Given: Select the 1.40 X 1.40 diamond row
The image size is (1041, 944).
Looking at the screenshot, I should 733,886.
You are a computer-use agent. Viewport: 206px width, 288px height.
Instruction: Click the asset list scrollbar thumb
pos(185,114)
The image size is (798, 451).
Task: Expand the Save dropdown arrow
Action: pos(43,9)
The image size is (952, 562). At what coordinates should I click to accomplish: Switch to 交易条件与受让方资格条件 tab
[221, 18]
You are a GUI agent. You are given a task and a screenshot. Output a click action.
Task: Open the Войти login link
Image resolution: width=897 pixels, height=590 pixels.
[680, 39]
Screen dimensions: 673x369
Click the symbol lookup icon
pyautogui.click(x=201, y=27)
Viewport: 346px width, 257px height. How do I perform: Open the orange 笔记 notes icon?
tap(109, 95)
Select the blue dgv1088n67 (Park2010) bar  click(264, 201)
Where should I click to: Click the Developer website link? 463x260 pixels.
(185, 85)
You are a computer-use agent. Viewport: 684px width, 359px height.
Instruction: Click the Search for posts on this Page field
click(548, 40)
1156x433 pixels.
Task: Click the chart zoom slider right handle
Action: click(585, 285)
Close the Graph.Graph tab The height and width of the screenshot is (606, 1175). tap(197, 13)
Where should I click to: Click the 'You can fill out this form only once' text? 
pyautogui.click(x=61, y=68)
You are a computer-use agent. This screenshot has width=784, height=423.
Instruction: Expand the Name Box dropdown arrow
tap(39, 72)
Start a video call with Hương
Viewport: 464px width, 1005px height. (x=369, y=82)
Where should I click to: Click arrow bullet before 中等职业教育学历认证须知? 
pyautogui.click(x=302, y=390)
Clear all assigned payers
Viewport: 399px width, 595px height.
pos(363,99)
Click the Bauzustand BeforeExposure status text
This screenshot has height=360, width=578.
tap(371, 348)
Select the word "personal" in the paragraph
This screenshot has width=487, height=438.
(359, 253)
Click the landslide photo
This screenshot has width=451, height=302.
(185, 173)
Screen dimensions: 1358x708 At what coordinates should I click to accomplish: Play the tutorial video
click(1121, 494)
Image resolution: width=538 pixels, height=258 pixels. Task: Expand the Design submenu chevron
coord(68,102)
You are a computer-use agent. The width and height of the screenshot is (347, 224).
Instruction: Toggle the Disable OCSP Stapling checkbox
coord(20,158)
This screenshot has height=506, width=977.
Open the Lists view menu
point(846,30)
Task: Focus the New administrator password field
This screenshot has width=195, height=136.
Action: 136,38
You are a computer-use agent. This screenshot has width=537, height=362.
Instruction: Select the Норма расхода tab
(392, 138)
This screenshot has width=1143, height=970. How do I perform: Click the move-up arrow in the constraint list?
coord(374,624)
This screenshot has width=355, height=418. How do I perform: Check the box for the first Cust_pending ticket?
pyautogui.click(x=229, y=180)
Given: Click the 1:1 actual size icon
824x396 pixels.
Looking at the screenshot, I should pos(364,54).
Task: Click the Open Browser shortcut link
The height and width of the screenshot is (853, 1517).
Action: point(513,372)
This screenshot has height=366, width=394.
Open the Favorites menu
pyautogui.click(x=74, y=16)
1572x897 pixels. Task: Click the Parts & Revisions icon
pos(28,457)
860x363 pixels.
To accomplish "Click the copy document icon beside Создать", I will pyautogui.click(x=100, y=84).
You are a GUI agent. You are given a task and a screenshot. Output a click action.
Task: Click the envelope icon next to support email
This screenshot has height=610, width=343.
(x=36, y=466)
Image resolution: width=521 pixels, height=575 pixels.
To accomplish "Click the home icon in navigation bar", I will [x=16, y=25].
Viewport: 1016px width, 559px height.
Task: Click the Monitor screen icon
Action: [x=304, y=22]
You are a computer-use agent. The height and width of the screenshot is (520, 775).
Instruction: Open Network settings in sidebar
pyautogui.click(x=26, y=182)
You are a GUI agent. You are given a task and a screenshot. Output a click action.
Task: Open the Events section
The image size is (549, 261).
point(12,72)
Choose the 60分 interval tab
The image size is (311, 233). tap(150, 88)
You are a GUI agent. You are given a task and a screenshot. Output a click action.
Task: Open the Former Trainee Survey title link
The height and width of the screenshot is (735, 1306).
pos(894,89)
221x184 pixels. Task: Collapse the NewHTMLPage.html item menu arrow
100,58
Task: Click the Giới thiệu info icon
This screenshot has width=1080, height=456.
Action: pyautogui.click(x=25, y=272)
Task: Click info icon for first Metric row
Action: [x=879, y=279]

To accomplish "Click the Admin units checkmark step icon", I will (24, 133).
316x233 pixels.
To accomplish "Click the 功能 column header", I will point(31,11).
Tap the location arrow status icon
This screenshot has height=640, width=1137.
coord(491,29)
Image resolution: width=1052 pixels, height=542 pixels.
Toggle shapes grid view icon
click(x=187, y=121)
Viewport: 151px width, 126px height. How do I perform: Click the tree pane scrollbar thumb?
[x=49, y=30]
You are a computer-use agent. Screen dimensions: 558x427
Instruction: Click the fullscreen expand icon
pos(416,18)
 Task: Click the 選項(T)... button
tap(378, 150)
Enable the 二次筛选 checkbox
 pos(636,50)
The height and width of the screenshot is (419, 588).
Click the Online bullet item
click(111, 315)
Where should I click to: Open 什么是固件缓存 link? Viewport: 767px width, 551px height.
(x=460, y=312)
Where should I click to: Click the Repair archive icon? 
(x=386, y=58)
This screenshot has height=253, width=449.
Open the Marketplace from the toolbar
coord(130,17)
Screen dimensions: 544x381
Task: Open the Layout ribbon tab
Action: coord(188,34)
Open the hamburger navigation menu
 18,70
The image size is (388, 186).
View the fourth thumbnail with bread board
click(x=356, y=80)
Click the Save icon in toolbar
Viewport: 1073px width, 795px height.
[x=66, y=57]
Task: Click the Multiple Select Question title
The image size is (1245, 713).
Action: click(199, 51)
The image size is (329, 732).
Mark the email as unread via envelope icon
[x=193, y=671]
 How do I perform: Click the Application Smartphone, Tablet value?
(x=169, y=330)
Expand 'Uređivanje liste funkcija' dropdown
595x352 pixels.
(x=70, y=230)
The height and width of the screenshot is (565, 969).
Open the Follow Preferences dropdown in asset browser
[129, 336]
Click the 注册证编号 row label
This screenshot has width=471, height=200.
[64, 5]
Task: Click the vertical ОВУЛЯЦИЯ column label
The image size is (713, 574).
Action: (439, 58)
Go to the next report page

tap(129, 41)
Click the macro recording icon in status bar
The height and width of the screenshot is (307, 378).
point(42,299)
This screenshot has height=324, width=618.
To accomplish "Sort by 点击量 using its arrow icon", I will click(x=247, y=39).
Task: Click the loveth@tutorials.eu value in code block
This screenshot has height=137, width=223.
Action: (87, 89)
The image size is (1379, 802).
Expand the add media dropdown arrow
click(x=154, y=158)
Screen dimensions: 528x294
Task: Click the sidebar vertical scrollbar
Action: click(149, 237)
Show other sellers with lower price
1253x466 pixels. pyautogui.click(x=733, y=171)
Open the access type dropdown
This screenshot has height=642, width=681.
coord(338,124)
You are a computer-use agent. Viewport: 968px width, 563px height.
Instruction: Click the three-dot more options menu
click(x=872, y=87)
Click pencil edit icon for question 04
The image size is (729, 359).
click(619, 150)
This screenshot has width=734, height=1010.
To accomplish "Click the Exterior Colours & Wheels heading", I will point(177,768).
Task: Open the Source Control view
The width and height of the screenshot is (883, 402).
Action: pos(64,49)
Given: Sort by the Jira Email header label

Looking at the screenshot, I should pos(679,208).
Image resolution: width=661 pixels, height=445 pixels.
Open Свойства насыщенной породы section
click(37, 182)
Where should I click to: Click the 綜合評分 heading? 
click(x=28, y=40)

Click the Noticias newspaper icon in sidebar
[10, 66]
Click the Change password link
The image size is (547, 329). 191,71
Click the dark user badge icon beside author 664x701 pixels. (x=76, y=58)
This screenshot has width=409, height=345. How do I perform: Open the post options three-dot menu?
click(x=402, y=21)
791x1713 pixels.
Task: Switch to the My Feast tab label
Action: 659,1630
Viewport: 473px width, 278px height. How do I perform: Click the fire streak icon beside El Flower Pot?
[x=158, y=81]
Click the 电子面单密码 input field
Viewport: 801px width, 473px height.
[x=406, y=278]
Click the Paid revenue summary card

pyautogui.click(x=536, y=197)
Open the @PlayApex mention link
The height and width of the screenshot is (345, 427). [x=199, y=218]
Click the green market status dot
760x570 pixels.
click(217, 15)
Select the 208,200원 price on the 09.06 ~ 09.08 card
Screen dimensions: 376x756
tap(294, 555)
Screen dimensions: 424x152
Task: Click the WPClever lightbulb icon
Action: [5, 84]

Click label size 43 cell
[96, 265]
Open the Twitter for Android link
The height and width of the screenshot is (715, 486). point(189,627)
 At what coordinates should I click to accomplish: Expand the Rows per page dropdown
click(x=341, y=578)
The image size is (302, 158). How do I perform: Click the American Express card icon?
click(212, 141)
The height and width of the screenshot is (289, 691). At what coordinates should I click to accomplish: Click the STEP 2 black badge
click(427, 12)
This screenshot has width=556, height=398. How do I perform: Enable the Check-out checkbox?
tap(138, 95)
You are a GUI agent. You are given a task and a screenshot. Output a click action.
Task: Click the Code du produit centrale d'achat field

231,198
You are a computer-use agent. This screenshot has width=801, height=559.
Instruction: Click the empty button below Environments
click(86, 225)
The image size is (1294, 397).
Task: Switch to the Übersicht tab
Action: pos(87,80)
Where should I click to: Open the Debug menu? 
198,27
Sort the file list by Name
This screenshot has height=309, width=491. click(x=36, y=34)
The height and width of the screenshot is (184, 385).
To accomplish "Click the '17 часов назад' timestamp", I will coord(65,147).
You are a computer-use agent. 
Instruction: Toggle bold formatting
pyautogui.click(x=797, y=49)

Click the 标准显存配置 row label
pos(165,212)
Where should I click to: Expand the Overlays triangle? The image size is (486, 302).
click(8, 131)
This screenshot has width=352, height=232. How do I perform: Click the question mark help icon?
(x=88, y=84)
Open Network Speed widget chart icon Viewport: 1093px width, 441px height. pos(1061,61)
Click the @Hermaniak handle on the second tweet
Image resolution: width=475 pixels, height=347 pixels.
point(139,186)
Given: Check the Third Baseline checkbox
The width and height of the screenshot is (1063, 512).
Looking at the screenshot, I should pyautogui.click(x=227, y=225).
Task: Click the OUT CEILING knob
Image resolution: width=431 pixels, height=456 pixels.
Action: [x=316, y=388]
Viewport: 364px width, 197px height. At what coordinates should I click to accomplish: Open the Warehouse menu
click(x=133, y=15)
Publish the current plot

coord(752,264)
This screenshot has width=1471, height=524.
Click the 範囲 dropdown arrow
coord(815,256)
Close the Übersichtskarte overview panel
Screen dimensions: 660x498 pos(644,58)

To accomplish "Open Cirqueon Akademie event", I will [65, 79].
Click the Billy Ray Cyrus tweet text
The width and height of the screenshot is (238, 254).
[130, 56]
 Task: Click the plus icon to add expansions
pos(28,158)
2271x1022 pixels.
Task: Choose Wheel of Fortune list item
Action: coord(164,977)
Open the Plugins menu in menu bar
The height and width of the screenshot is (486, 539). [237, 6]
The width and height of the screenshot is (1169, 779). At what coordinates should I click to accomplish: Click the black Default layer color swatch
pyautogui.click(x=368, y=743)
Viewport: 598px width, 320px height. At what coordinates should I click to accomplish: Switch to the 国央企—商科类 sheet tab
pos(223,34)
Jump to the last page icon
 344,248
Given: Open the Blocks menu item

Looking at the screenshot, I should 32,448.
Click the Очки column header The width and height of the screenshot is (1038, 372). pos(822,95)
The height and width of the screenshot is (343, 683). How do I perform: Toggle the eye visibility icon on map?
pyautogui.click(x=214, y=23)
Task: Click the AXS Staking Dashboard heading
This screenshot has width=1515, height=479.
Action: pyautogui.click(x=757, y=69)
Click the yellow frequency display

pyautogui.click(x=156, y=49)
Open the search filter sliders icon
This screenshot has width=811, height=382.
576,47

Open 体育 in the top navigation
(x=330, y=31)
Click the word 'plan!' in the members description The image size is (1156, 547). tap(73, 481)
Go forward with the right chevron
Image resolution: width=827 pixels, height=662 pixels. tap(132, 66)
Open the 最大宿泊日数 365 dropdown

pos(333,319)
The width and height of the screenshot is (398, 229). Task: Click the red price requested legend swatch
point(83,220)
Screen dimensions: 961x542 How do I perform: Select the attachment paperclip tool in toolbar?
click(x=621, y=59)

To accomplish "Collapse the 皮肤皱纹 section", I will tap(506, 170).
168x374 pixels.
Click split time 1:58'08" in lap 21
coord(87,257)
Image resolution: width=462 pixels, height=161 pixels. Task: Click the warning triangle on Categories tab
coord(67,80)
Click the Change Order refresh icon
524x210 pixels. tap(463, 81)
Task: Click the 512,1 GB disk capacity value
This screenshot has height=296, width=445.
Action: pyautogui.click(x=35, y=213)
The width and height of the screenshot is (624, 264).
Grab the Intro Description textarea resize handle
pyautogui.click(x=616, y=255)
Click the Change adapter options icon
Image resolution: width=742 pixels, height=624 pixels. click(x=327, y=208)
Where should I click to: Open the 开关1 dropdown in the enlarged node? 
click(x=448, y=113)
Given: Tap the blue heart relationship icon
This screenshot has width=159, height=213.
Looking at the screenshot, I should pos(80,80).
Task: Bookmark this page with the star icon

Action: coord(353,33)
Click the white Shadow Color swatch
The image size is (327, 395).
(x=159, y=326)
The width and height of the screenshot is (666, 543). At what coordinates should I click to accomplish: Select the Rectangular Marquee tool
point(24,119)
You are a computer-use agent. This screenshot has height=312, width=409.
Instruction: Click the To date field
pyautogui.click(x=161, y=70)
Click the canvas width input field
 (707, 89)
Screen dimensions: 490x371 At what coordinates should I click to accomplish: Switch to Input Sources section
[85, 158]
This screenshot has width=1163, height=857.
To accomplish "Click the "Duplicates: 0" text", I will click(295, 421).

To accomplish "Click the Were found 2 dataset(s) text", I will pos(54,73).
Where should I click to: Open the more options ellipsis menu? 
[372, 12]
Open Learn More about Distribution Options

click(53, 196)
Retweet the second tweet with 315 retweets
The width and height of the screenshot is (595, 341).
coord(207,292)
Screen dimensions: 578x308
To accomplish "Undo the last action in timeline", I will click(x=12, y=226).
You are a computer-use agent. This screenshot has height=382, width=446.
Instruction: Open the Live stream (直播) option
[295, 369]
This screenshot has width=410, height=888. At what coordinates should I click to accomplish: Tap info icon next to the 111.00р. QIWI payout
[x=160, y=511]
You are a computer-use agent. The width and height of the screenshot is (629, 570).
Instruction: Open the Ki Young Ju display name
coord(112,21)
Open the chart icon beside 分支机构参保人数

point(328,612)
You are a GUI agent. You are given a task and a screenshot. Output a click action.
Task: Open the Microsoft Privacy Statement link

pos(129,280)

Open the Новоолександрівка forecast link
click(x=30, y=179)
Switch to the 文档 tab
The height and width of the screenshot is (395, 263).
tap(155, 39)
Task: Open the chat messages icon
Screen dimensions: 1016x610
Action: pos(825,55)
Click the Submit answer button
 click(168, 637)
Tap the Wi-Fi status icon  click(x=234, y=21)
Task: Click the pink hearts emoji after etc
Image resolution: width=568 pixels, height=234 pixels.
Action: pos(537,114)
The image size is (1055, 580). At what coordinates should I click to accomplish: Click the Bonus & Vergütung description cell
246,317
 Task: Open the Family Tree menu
■ ■ ■ ■ ■ ■ ■
- [THE TASK]: Copy exactly the stretch of data above from the line with "Click the symbol lookup icon" through the line with "Click the Bauzustand", and omit all other lines.

- [WRITTEN ANSWER]:
Click the symbol lookup icon
pyautogui.click(x=201, y=27)
Viewport: 346px width, 257px height. How do I perform: Open the orange 笔记 notes icon?
tap(109, 95)
Select the blue dgv1088n67 (Park2010) bar  click(264, 201)
Where should I click to: Click the Developer website link? 463x260 pixels.
(185, 85)
You are a computer-use agent. Viewport: 684px width, 359px height.
Instruction: Click the Search for posts on this Page field
click(548, 40)
1156x433 pixels.
Task: Click the chart zoom slider right handle
Action: click(585, 285)
Close the Graph.Graph tab The height and width of the screenshot is (606, 1175). tap(197, 13)
Where should I click to: Click the 'You can fill out this form only once' text? 
pyautogui.click(x=61, y=68)
You are a computer-use agent. This screenshot has width=784, height=423.
Instruction: Expand the Name Box dropdown arrow
tap(39, 72)
Start a video call with Hương
Viewport: 464px width, 1005px height. (x=369, y=82)
Where should I click to: Click arrow bullet before 中等职业教育学历认证须知? 
pyautogui.click(x=302, y=390)
Clear all assigned payers
Viewport: 399px width, 595px height.
pos(363,99)
Click the Bauzustand BeforeExposure status text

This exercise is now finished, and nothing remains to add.